Task to complete:
All of the material must be duplicated exactly, line by line.

Given information:
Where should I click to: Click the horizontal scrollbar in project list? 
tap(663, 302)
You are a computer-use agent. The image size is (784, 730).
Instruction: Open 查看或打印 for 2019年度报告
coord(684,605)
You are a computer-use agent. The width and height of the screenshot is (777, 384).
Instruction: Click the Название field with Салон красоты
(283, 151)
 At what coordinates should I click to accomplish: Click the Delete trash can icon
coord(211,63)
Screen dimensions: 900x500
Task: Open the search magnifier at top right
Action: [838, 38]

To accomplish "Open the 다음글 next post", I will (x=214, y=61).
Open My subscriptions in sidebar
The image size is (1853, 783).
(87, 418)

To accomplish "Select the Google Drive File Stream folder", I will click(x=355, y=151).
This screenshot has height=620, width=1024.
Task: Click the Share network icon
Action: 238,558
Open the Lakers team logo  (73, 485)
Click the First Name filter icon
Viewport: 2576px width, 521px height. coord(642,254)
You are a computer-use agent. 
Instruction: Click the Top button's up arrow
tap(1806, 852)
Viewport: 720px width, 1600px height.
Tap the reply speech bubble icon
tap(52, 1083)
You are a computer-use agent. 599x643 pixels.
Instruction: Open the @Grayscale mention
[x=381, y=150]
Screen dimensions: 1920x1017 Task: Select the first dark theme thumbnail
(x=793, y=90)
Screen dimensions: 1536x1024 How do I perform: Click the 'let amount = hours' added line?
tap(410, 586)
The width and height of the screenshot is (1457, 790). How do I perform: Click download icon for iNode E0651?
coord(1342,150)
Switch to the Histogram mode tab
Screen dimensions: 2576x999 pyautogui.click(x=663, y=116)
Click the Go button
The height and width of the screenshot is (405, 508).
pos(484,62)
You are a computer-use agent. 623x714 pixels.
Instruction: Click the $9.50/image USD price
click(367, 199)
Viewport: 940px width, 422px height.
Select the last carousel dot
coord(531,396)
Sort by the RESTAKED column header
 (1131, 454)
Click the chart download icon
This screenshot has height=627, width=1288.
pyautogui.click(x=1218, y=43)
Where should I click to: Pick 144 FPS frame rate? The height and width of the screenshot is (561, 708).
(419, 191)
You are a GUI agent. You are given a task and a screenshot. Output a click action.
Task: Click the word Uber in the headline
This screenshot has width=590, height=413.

Output:
Where should I click to: Click the horizontal scrollbar in project list? 
tap(663, 302)
You are a computer-use agent. The image size is (784, 730).
Instruction: Open 查看或打印 for 2019年度报告
coord(684,605)
You are a computer-use agent. The width and height of the screenshot is (777, 384).
Instruction: Click the Название field with Салон красоты
(283, 151)
 At what coordinates should I click to accomplish: Click the Delete trash can icon
coord(211,63)
Screen dimensions: 900x500
Task: Open the search magnifier at top right
Action: [838, 38]

To accomplish "Open the 다음글 next post", I will (x=214, y=61).
Open My subscriptions in sidebar
The image size is (1853, 783).
(87, 418)

To accomplish "Select the Google Drive File Stream folder", I will click(x=355, y=151).
This screenshot has height=620, width=1024.
Task: Click the Share network icon
Action: 238,558
Open the Lakers team logo  (73, 485)
Click the First Name filter icon
Viewport: 2576px width, 521px height. coord(642,254)
You are a computer-use agent. 
Instruction: Click the Top button's up arrow
tap(1806, 852)
Viewport: 720px width, 1600px height.
Tap the reply speech bubble icon
tap(52, 1083)
You are a computer-use agent. 599x643 pixels.
Instruction: Open the @Grayscale mention
[x=381, y=150]
Screen dimensions: 1920x1017 Task: Select the first dark theme thumbnail
(x=793, y=90)
Screen dimensions: 1536x1024 How do I perform: Click the 'let amount = hours' added line?
tap(410, 586)
The width and height of the screenshot is (1457, 790). How do I perform: Click download icon for iNode E0651?
coord(1342,150)
Switch to the Histogram mode tab
Screen dimensions: 2576x999 pyautogui.click(x=663, y=116)
Click the Go button
The height and width of the screenshot is (405, 508).
pos(484,62)
You are a computer-use agent. 623x714 pixels.
Instruction: Click the $9.50/image USD price
click(367, 199)
Viewport: 940px width, 422px height.
Select the last carousel dot
coord(531,396)
Sort by the RESTAKED column header
 (1131, 454)
Click the chart download icon
This screenshot has height=627, width=1288.
pyautogui.click(x=1218, y=43)
Where should I click to: Pick 144 FPS frame rate? The height and width of the screenshot is (561, 708).
(419, 191)
You are a GUI agent. You are given a task and a screenshot. Output a click action.
Task: Click the word Uber in the headline
This screenshot has width=590, height=413.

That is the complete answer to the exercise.